TALLAHASSEE -- Backers of a Florida program that helps low-income children attend private schools, many of them religious, are trying a second time to move ahead a bill that would authorize a major expansion of the program.
Just last week it appeared that private school voucher legislation was dead for the Legislature's 60-day session after the Senate sponsor withdrew his bill. But Friday a state House committee voted along party lines for a revamped version intended to win support from Senate Republicans.
"There is a pent-up demand for that program, a potential demand in the future, and we are going to allow for that demand be met," Rep.
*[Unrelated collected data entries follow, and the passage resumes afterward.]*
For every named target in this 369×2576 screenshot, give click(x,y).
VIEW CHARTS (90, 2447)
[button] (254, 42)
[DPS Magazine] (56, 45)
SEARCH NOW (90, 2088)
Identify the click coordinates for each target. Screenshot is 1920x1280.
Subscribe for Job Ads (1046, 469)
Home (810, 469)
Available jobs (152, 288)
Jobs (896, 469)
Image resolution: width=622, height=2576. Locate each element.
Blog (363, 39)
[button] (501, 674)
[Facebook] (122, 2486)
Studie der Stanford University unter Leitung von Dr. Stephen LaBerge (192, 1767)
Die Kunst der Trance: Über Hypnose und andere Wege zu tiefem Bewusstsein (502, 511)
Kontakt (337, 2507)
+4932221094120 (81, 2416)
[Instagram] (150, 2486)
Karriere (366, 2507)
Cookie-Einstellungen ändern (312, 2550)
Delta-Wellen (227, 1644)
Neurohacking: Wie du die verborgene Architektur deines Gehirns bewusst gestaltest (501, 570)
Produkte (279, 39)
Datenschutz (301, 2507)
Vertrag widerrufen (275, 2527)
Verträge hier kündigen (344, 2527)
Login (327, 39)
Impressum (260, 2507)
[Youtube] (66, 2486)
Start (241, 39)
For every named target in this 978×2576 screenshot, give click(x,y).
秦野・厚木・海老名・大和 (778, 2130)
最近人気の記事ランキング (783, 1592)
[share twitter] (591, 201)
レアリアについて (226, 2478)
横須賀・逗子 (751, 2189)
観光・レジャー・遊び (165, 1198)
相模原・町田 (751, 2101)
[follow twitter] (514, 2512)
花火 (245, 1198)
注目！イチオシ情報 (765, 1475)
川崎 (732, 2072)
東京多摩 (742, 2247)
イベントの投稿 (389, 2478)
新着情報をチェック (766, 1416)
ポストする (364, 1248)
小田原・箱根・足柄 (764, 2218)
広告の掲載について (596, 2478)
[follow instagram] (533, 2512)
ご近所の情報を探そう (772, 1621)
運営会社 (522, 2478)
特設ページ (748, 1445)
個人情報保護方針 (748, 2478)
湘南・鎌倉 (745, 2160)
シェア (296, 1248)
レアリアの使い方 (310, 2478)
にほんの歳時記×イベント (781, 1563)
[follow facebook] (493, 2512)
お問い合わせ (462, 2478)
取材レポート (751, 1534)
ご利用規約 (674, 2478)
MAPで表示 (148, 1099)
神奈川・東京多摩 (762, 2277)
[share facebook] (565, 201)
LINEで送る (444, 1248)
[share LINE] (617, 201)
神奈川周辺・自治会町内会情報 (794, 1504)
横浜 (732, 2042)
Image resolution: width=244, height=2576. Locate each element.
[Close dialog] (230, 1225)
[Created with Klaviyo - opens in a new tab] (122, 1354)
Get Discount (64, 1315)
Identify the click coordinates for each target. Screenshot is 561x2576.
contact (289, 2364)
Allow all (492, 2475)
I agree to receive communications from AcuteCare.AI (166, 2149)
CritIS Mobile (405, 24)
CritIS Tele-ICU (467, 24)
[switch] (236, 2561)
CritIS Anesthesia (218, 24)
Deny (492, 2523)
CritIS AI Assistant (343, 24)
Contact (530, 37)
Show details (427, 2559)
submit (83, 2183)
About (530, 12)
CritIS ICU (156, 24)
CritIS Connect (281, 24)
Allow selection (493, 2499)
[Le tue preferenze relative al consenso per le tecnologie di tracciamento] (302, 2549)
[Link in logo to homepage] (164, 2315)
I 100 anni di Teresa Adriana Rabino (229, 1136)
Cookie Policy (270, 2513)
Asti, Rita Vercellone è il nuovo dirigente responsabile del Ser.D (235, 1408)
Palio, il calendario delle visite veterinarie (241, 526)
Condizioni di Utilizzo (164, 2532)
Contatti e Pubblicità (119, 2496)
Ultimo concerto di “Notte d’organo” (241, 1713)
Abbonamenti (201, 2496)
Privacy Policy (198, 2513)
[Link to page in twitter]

Erik Fresen, R-Miami, told reporters after the 8-4 vote by the House Education Appropriations subcommittee.
This time House Republicans included the expansion of the voucher program in an education bill that also would expand a separate program that aids disabled children. The Senate is advancing a similar bill to help parents of disabled children get ad
Nearly 60,000 students from low-income families attend private schools as a result of the voucher program, which hands out state tax credits to businesses that pay for the vouchers. State figures show that more than 80 percent of the schools participating are religious.
Organizations that run the program estimate as many 25,000 additional students are trying to get into the program now, although at one point Fresen contended that as many as 100,000 students want to enroll in it.
The bill would expand the nearly $300 million program in several ways, including removing some eligibility restrictions, increasing the money available and, starting in 2016, offering partial scholarships to families who earn more than $60,000 a year. U.S. Census data estimates that the 2012 median household income in the state was just more than $47,000.
But the latest House version does not include a testing requirement for students receiving vouchers, or "tax credit scholarships" as they are also called.
Senate President Don Gaetz, R-Niceville, said Friday that the Senate is "willing to listen" to the latest House proposal but said a testing requirement needs to be part of the bill.
Gaetz stressed that he is not insisting that students at the private schools take the Florida Comprehensive Assessment Test, which is on the verge of being phased out to a new test. But he said it has to be a "common assessment" that will "provide an accurate report to parents as to where their children stand compared to other children in other schools."
"The program has grown to a place where it is no longer an experiment," Gaetz said. "It is no longer a pilot. It is an accepted way for families to exercise choice in education."
House Democrats on Friday brought up similar arguments about a testing requirement. Rep. Karen Castor Dentel argued that some parents are given a "sales pitch" to move their kids to a school where they are given good grades but then return to public schools, where they are farther behind.
"It is our legislative responsibility to use tax dollars to make sure children are learning," the Maitland Democrat said. "Here you are expanding a system that has little to no oversight."
Fresen and other Republicans pointed out that schools that accept vouchers do standardized test -- just not the same ones as public schools. They argued that parents should have a chance to get the "very best educational opportunity they can" for their children.